Pendant les premières années de vie, la composition du microbiote intestinal va ensuite évoluer
qualitativement et quantitativement, sous l’influence de la diversification alimentaire, de la
génétique, du niveau d’hygiène, des traitements médicaux reçus et de l’environnement. Cette
composition reste ensuite assez stable, même si cette stabilité semble variable d’une personne à
l’autre.

La fluctuation des hormones sexuelles – testostérone et estrogènes – pourra malgré tout avoir un
impact sur la composition du microbiote intestinal, tout comme certains évènements : des
maladies, des traitements médicaux, des modifications de l’hygiène de vie ou de l’alimentation
peuvent en effet modifier le microbiote de façon plus ou moins durable. Par exemple, un
traitement antibiotique réduit la qualité et la quantité du microbiote sur plusieurs jours à
plusieurs semaines. Les espèces présentes avant le traitement sont capables de se rétablir en
grande partie, mais des différences peuvent subsister. Aussi, des antibiothérapies répétées au
cours de la vie semblent induire une évolution progressive et définitive du microbiote,
potentiellement délétère. Un autre exemple préoccupant est l’impact possible des pesticides et
des additifs présents dans notre alimentation quotidienne sur la composition et de la fonction du
microbiote.

Le microbiote intestinal assure son propre métabolisme en puisant dans nos aliments
(notamment parmi les fibres alimentaires). Dans le même temps, les micro-organismes qui le
constituent jouent un rôle direct dans la digestion :

Ils assurent la fermentation des substrats et des résidus alimentaires non digestibles.
Ils facilitent l’assimilation des nutriments grâce à un ensemble d’enzymes dont les cellules
humaines sont dépourvues.
Ils assurent l’hydrolyse de l’amidon, de la cellulose, des polysaccharides...
Ils participent à la synthèse de certaines vitamines (vitamine K, certaines vitamines B) et à
trois acides aminés essentiels : la valine, la leucine et l’isoleucine.
Ils régulent plusieurs voies métaboliques : absorption des acides gras, du calcium, du
magnésium...

Des animaux élevés sans microbiote (dits axéniques) ont ainsi des besoins énergétiques 20 à 30 %
fois supérieurs à ceux d’un animal normal.

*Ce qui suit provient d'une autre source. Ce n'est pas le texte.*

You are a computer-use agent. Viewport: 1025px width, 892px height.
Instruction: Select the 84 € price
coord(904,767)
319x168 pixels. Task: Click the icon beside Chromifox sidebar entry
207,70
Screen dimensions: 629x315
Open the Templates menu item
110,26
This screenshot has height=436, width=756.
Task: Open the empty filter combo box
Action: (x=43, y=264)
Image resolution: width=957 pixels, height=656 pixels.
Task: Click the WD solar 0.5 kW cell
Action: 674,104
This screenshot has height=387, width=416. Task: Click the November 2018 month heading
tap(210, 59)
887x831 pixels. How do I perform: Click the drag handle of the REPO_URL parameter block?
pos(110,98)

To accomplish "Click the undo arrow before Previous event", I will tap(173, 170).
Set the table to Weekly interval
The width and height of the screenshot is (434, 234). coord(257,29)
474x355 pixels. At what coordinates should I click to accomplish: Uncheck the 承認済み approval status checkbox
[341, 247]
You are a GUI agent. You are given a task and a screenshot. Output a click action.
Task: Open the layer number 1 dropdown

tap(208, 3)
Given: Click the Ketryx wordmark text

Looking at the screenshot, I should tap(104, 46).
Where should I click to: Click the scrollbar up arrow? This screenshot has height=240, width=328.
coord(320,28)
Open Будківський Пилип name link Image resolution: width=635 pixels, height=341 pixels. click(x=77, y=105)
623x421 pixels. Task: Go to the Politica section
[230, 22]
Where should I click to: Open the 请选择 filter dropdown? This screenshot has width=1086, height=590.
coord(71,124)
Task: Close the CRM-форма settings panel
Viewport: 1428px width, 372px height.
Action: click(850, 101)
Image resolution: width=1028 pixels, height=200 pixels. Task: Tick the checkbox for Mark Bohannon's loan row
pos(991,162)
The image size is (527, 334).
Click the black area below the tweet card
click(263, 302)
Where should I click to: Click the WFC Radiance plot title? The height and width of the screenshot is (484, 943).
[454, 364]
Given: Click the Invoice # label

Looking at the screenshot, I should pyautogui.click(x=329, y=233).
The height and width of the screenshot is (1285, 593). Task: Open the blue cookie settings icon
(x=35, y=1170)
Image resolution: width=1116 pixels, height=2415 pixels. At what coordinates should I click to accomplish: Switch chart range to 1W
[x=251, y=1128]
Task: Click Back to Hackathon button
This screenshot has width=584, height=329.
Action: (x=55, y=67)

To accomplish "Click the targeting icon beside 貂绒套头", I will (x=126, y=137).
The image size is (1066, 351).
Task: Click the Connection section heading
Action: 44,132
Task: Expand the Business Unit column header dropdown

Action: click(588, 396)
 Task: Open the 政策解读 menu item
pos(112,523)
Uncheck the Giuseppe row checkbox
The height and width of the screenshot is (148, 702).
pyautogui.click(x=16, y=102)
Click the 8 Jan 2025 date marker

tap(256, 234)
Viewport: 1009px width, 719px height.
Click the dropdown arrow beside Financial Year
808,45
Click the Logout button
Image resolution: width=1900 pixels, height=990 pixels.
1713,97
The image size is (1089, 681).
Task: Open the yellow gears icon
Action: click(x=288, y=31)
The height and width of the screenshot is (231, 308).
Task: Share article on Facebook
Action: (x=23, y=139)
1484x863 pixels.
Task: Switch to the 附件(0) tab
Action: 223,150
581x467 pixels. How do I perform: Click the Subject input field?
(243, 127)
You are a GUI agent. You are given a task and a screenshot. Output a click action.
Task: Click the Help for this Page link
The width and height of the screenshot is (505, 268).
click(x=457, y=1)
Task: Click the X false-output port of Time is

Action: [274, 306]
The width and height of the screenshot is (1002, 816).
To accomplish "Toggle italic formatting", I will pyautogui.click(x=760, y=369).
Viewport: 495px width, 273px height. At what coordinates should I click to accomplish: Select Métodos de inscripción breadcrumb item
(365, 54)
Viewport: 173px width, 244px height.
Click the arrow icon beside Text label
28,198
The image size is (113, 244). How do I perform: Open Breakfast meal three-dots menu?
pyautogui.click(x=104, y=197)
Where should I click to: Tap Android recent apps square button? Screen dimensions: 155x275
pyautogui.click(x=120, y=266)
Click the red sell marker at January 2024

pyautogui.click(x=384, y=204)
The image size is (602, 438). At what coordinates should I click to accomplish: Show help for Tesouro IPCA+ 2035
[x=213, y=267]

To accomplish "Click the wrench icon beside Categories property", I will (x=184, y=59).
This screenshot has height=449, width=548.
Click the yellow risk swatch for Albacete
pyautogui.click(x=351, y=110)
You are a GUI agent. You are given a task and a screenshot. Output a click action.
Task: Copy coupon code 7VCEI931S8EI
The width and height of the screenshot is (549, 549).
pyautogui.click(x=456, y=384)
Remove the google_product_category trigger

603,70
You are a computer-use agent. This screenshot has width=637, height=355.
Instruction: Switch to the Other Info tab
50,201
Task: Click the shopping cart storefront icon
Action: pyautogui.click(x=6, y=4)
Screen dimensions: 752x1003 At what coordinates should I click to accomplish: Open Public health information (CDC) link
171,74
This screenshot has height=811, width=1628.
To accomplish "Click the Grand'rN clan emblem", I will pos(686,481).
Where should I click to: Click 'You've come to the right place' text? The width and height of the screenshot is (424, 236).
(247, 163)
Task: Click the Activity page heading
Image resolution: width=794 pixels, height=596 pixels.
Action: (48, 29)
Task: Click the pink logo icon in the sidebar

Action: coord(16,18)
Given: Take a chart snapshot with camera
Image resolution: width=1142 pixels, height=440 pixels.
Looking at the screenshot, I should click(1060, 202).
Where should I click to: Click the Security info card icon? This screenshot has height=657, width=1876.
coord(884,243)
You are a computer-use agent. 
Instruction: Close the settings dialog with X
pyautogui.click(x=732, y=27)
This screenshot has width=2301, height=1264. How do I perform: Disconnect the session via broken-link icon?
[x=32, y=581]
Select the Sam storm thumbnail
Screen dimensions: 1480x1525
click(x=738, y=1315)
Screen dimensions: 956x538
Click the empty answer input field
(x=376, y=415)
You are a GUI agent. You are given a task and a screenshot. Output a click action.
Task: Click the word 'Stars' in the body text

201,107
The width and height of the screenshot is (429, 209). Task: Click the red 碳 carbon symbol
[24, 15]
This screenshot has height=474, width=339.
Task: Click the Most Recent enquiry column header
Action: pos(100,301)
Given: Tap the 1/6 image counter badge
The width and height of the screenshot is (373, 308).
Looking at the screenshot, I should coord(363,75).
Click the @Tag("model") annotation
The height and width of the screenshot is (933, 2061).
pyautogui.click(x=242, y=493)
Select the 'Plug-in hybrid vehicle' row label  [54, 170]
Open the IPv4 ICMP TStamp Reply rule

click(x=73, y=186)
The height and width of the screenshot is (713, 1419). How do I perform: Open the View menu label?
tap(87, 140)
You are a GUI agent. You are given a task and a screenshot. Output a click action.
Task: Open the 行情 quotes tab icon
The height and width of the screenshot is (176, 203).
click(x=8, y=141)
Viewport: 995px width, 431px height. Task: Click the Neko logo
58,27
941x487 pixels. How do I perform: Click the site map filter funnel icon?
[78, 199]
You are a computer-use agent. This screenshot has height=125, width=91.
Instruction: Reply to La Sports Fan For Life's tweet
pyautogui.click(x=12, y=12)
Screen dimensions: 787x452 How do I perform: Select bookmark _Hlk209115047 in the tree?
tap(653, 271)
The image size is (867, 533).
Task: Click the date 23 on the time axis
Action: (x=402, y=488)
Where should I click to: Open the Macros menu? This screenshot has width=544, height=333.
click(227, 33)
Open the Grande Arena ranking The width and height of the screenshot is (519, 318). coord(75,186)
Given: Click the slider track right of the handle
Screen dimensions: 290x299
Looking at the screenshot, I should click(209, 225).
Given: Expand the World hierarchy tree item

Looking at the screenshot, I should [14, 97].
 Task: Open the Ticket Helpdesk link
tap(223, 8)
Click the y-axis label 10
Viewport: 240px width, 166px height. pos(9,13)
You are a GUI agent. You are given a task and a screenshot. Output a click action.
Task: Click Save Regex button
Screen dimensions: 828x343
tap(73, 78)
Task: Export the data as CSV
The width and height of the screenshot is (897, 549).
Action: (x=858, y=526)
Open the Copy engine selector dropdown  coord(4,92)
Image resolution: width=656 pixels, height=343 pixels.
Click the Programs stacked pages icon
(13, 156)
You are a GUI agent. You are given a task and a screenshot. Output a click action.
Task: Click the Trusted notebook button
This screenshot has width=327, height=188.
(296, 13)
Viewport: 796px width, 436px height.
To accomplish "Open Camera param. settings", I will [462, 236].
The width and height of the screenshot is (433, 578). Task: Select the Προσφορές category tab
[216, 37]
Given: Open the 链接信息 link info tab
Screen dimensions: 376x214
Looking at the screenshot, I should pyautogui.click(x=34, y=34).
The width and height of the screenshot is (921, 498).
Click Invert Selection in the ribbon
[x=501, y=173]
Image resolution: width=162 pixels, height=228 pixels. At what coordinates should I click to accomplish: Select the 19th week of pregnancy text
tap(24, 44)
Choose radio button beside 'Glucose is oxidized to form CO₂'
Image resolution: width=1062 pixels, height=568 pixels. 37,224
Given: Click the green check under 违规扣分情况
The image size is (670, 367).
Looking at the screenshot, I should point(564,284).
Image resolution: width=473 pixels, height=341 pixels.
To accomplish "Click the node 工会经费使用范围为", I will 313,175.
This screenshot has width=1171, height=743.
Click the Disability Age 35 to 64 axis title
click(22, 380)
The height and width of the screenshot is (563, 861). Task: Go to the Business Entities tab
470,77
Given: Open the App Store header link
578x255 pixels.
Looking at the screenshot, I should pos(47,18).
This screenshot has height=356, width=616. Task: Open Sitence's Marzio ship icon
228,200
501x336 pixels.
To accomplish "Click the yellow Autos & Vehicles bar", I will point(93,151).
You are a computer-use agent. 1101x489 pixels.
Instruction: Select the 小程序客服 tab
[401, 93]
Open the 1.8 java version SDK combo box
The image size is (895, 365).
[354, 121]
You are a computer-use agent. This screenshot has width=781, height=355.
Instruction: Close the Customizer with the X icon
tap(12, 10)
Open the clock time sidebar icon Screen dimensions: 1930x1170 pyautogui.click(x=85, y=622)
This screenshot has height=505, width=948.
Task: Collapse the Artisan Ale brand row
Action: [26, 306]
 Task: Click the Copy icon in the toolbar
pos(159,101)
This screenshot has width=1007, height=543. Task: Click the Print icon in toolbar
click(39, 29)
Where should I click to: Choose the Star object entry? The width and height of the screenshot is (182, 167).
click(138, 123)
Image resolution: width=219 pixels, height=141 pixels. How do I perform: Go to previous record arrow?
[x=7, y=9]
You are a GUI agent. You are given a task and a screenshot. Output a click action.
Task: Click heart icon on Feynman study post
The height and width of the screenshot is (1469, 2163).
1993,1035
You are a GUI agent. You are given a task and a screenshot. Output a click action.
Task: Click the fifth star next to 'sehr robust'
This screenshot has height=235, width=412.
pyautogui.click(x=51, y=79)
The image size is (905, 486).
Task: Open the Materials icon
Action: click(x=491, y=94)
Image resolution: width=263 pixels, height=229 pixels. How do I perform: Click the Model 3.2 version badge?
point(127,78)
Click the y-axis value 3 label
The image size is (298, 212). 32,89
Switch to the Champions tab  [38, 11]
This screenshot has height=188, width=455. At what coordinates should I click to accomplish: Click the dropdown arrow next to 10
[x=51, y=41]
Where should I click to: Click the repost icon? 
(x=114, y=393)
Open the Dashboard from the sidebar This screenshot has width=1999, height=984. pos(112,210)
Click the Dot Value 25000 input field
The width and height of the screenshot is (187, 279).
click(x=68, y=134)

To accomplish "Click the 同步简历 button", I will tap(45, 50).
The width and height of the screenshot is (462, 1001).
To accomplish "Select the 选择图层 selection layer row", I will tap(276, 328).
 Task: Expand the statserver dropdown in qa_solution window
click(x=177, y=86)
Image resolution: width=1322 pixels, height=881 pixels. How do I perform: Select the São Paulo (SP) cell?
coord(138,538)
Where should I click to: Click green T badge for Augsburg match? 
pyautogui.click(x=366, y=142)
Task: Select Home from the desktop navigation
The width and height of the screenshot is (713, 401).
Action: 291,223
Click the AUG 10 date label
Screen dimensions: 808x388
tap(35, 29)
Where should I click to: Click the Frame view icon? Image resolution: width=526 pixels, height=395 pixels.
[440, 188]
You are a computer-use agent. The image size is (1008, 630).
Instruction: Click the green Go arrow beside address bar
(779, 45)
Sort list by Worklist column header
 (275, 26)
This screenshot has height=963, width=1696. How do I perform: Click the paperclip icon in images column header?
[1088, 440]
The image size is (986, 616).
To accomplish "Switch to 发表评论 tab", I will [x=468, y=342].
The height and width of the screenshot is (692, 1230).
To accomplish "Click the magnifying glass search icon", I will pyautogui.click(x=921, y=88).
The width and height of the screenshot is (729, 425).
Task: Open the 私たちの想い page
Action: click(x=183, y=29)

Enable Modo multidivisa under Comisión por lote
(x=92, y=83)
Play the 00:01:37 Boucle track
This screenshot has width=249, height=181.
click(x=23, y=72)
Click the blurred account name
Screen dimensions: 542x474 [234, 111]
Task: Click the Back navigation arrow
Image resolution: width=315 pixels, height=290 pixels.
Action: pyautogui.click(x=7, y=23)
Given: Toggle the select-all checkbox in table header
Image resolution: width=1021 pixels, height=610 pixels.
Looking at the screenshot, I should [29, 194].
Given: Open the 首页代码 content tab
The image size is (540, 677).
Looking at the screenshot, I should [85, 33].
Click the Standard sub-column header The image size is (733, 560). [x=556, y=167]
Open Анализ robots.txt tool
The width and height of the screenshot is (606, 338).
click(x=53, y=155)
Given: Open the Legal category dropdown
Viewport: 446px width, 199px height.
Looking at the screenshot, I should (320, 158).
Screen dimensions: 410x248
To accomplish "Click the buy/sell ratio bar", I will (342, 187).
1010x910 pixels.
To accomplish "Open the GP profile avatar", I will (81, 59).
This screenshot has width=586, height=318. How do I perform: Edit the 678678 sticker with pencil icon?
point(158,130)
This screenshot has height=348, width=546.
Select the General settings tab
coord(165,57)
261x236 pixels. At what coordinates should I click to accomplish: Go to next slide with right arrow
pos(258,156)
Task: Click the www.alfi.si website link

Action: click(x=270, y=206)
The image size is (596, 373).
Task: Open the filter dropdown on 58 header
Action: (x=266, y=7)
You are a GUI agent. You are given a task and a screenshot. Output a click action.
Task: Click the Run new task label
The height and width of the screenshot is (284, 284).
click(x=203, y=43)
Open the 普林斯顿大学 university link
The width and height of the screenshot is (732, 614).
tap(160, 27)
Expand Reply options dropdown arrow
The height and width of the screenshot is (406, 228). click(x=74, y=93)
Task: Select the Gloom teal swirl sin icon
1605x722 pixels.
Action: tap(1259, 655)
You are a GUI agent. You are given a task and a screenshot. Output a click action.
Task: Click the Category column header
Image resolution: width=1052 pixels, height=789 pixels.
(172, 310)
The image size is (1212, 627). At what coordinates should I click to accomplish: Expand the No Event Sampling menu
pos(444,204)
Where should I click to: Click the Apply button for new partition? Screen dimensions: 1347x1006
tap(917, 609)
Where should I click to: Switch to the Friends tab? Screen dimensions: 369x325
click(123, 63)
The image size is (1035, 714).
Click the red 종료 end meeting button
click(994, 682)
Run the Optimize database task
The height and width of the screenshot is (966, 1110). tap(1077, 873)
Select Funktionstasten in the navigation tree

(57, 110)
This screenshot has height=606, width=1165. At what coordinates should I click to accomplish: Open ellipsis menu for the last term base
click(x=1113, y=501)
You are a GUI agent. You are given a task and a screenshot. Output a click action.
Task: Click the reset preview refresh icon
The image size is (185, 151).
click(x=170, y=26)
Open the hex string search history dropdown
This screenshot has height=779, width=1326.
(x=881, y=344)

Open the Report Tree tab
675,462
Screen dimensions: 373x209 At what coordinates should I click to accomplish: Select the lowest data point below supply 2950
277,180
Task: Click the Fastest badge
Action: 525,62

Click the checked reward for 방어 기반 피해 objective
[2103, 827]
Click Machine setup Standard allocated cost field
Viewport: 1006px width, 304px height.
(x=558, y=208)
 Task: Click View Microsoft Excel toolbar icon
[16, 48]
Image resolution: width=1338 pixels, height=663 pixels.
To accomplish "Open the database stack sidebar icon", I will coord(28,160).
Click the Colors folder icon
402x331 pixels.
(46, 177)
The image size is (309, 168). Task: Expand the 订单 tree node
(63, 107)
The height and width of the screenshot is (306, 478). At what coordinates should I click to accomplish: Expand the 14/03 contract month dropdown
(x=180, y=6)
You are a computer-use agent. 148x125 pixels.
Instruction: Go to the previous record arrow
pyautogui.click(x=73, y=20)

Microbiote et inflammation

L’inflammation est un processus biologique important, étroitement corrélé à l’immunité : il existe


à la fois un niveau d’inflammation physiologique, indispensable à l’activation immunitaire et qui
permet notamment le contrôle du microbiote, et des réactions inflammatoires importantes,
déclenchées en présence d’espèces pathogènes. Ce dernier mécanisme repose notamment sur la
présence de composants bactériens inflammatoires, comme les lipopolysaccharides (LPS)
présents à la surface de certaines bactéries (Gram négatif). Ces antigènes provoquent une
réaction immunitaire qui conduit à la production de médiateurs pro-inflammatoires (cytokines)
par les macrophages de l’intestin. Une inflammation locale est déclenchée et la perméabilité de
la paroi intestinale augmente. Les LPS peuvent alors traverser cette dernière, passer dans la
circulation sanguine, et provoquer un phénomène inflammatoire dans d’autres tissus cibles.

Maladies intestinales : un lien évident

IL Y A PLUSIEUR MALADIES LIES AU MAUVAIS FONCTIONNEMENT DU MICROBIOTE MAIS NE


PARLERONT QUE D’UNE :

Les maladies inflammatoires chroniques de l’intestin (MICI), comme la maladie de Crohn et la


rectocolite hémorragique, sont liées à une activation inappropriée du système immunitaire dans
l’intestin. Derrière leur survenue se cachent des facteurs génétiques et environnementaux
(alimentation, âge…). Le rôle du microbiote a été suspecté devant l’amélioration des symptômes
de patients sous traitement antibiotique, ou encore en raison de la disparition de lésions
inflammatoires intestinales chez des personnes dont la paroi intestinale n’est plus au contact des
fèces (suite à la mise en place d’une dérivation fécale). Ceci s’explique probablement par le rôle
des bactéries intestinales et leurs métabolites dans l’équilibre de la réponse immunitaire locale.